In full and without alteration, reproduce every record.
+++ ENTRIES SHOWN +++
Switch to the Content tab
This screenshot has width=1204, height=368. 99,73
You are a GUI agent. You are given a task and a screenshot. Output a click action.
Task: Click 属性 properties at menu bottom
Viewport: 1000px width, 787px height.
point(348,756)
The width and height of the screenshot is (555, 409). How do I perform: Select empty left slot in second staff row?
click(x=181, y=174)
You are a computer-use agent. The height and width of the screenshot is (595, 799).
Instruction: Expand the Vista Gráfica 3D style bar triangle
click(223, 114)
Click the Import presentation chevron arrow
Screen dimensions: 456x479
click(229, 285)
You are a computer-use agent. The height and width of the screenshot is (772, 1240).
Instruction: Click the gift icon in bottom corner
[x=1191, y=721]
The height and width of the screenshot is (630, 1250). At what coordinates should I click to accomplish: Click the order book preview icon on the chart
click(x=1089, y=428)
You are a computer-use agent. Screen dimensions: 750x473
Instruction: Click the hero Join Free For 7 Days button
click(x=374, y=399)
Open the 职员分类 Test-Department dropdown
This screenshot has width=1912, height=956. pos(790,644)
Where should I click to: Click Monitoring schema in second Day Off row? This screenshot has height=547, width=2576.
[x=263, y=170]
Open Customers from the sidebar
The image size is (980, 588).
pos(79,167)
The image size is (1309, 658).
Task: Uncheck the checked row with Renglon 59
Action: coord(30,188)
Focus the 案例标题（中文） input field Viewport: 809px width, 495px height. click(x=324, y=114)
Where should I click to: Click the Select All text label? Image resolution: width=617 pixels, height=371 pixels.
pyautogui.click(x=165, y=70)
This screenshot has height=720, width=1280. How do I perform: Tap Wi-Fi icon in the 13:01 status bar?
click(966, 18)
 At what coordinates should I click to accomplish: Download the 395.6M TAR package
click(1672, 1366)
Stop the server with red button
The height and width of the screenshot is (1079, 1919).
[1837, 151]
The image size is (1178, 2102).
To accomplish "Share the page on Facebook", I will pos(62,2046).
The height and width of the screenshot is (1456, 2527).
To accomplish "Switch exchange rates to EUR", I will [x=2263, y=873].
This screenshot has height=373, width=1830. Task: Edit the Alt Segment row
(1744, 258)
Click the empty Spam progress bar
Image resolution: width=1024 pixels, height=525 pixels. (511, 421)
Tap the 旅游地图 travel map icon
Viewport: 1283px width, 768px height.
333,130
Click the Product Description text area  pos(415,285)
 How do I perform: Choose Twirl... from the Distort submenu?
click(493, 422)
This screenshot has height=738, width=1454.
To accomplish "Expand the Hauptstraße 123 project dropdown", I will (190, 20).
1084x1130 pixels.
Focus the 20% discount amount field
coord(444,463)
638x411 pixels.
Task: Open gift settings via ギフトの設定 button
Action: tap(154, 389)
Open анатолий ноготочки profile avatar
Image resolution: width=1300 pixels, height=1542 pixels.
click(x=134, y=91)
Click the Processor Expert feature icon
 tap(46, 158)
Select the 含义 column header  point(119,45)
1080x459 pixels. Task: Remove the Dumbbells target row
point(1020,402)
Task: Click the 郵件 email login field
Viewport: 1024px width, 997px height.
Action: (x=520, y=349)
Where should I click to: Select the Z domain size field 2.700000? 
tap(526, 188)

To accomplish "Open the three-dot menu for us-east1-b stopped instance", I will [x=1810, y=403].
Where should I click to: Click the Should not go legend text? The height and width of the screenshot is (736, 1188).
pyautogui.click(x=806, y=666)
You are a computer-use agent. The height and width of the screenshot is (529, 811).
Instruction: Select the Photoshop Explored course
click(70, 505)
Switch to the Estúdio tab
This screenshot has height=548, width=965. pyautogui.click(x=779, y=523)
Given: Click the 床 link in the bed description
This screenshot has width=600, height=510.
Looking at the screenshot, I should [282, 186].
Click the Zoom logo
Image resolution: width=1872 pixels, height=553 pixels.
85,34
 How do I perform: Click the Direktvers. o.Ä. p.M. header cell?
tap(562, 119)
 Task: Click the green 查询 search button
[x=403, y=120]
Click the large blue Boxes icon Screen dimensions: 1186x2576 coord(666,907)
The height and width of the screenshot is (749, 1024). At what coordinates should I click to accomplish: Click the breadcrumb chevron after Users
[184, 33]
+++
## WRITTEN REPLY:
Switch to the Content tab
This screenshot has width=1204, height=368. 99,73
You are a GUI agent. You are given a task and a screenshot. Output a click action.
Task: Click 属性 properties at menu bottom
Viewport: 1000px width, 787px height.
point(348,756)
The width and height of the screenshot is (555, 409). How do I perform: Select empty left slot in second staff row?
click(x=181, y=174)
You are a computer-use agent. The height and width of the screenshot is (595, 799).
Instruction: Expand the Vista Gráfica 3D style bar triangle
click(223, 114)
Click the Import presentation chevron arrow
Screen dimensions: 456x479
click(229, 285)
You are a computer-use agent. The height and width of the screenshot is (772, 1240).
Instruction: Click the gift icon in bottom corner
[x=1191, y=721]
The height and width of the screenshot is (630, 1250). At what coordinates should I click to accomplish: Click the order book preview icon on the chart
click(x=1089, y=428)
You are a computer-use agent. Screen dimensions: 750x473
Instruction: Click the hero Join Free For 7 Days button
click(x=374, y=399)
Open the 职员分类 Test-Department dropdown
This screenshot has width=1912, height=956. pos(790,644)
Where should I click to: Click Monitoring schema in second Day Off row? This screenshot has height=547, width=2576.
[x=263, y=170]
Open Customers from the sidebar
The image size is (980, 588).
pos(79,167)
The image size is (1309, 658).
Task: Uncheck the checked row with Renglon 59
Action: coord(30,188)
Focus the 案例标题（中文） input field Viewport: 809px width, 495px height. click(x=324, y=114)
Where should I click to: Click the Select All text label? Image resolution: width=617 pixels, height=371 pixels.
pyautogui.click(x=165, y=70)
This screenshot has height=720, width=1280. How do I perform: Tap Wi-Fi icon in the 13:01 status bar?
click(966, 18)
 At what coordinates should I click to accomplish: Download the 395.6M TAR package
click(1672, 1366)
Stop the server with red button
The height and width of the screenshot is (1079, 1919).
[1837, 151]
The image size is (1178, 2102).
To accomplish "Share the page on Facebook", I will pos(62,2046).
The height and width of the screenshot is (1456, 2527).
To accomplish "Switch exchange rates to EUR", I will [x=2263, y=873].
This screenshot has height=373, width=1830. Task: Edit the Alt Segment row
(1744, 258)
Click the empty Spam progress bar
Image resolution: width=1024 pixels, height=525 pixels. (511, 421)
Tap the 旅游地图 travel map icon
Viewport: 1283px width, 768px height.
333,130
Click the Product Description text area  pos(415,285)
 How do I perform: Choose Twirl... from the Distort submenu?
click(493, 422)
This screenshot has height=738, width=1454.
To accomplish "Expand the Hauptstraße 123 project dropdown", I will (190, 20).
1084x1130 pixels.
Focus the 20% discount amount field
coord(444,463)
638x411 pixels.
Task: Open gift settings via ギフトの設定 button
Action: tap(154, 389)
Open анатолий ноготочки profile avatar
Image resolution: width=1300 pixels, height=1542 pixels.
click(x=134, y=91)
Click the Processor Expert feature icon
 tap(46, 158)
Select the 含义 column header  point(119,45)
1080x459 pixels. Task: Remove the Dumbbells target row
point(1020,402)
Task: Click the 郵件 email login field
Viewport: 1024px width, 997px height.
Action: (x=520, y=349)
Where should I click to: Select the Z domain size field 2.700000? 
tap(526, 188)

To accomplish "Open the three-dot menu for us-east1-b stopped instance", I will [x=1810, y=403].
Where should I click to: Click the Should not go legend text? The height and width of the screenshot is (736, 1188).
pyautogui.click(x=806, y=666)
You are a computer-use agent. The height and width of the screenshot is (529, 811).
Instruction: Select the Photoshop Explored course
click(70, 505)
Switch to the Estúdio tab
This screenshot has height=548, width=965. pyautogui.click(x=779, y=523)
Given: Click the 床 link in the bed description
This screenshot has width=600, height=510.
Looking at the screenshot, I should [282, 186].
Click the Zoom logo
Image resolution: width=1872 pixels, height=553 pixels.
85,34
 How do I perform: Click the Direktvers. o.Ä. p.M. header cell?
tap(562, 119)
 Task: Click the green 查询 search button
[x=403, y=120]
Click the large blue Boxes icon Screen dimensions: 1186x2576 coord(666,907)
The height and width of the screenshot is (749, 1024). At what coordinates should I click to accomplish: Click the breadcrumb chevron after Users
[184, 33]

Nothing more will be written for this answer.